British people of all classes hate complaining and making a fuss. I suppose if they ever started to, it wouldn’t be in the pub. But what a nice thought.
The Bloody Mary is a delicious and most sustaining concoction, universally popular, just the thing for a Sunday morning party or pre-brunch session—or indeed any time when the afternoon is vacant. When you’re making up a large quantity of the mixture in advance for an occasion like this, you reckon on using a rather more elaborate formula than the simple double vodka, plus tomato cocktail, plus Worcester sauce you get in the pub, perfectly good as that is.

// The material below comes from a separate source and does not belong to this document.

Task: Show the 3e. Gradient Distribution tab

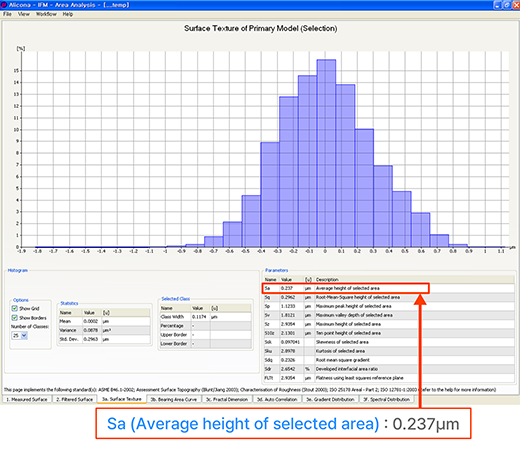Action: point(330,399)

My recipe, perfected after years of experiment, goes like this (the proportions are not critical): ½ bottle vodka, 2 pints tomato juice, 2 tablespoons tomato ketchup, 4 tablespoons orange juice, 4 tablespoons lemon juice, 1 tablespoon (perhaps more) Worcester sauce, 1 flat teaspoon celery salt, and lots of ice. Other recipes include tabasco, cayenne pepper and similar heat-producing agents. Best avoided—it’s all too easy to overspice this drink.

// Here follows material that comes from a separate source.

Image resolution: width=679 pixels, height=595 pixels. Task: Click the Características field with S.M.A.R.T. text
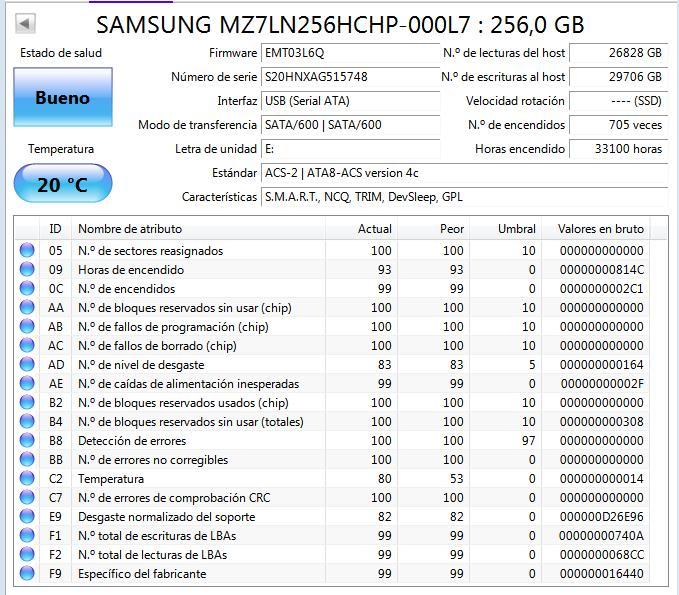click(x=464, y=197)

Mixing the ingredients together is no problem with a blender. In its absence, put the vodka in some smallish container and stir the ketchup into it till fully emulsified, add celery salt and stir till all lumps are broken up, then stir in the orange and lemon juice. Add this mixture to the tomato juice in large jug, stir vigorously with ice and remove ice before serving in wineglasses. Makes 12–15 drinks.
Doing all this is quite a lot of trouble, as making good drinks always is, but if you really want to be told you make marvellous Bloody Marys, as opposed to just being given a grunt of thanks at best, you will find it well worthwhile. What does the trick is the blandness of the orange juice, which seems to soften the acidity of the lemon juice, and even more the sugar in the ketchup. Although they don’t much care for being told so, quite a lot of people in this country don’t like dry drinks and often prefer a hint of sweetness. (Remember this when choosing wine for dinner parties.)
With mixed drinks you can sometimes cut corners, and with this one the cheapest supermarket vodka will do very well, but the tomato juice must be the most expensive you can reasonably find; make sure, though, that it’s free of added flavouring. The fruit juices must, of course, be fresh and freshly squeezed.
This is a sustaining drink, as I said, which means among other things that it fills you up. Bear this in mind when you come to feed the fellows. Instead of any kind of full-dress lunch, give them cold cuts, salads, baked potatoes, cheese, that kind of thing. In winter you can probably rise to a soup. Keep beer and some light wine handy, but their lack of enthusiasm for this is likely to be quite noticeable as, clutching what may or may not be their last Bloody Mary, they slump down at the table.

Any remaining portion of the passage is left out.